* Exercise details
Could you repeat, exactly and with no pictures, only the lines from the start of the records through the line containing "855x363 pixels."?

(Supplied data)

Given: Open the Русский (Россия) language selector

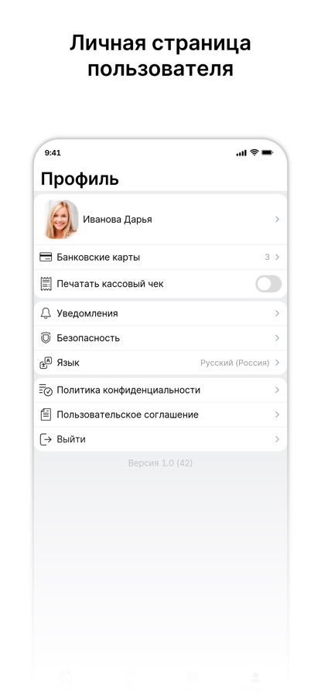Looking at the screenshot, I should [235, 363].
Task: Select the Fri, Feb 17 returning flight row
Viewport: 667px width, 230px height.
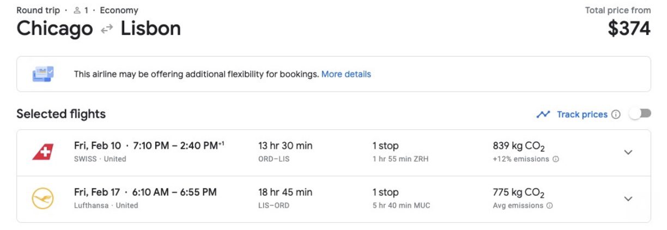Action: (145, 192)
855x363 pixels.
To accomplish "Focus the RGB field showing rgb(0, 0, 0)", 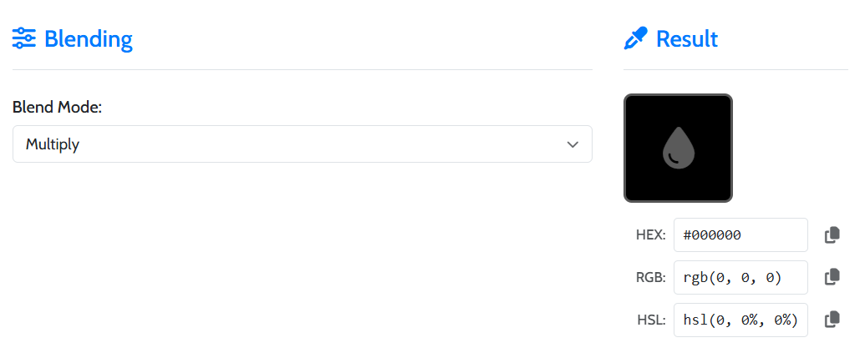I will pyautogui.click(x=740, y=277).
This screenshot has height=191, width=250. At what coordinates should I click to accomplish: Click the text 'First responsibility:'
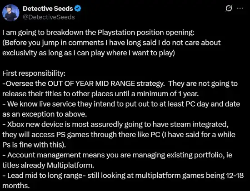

(End Supplied data)

* Reply
Given: Open the Русский (Россия) language selector

Looking at the screenshot, I should [235, 363].
Task: Select the Fri, Feb 17 returning flight row
Viewport: 667px width, 230px height.
Action: (145, 192)
855x363 pixels.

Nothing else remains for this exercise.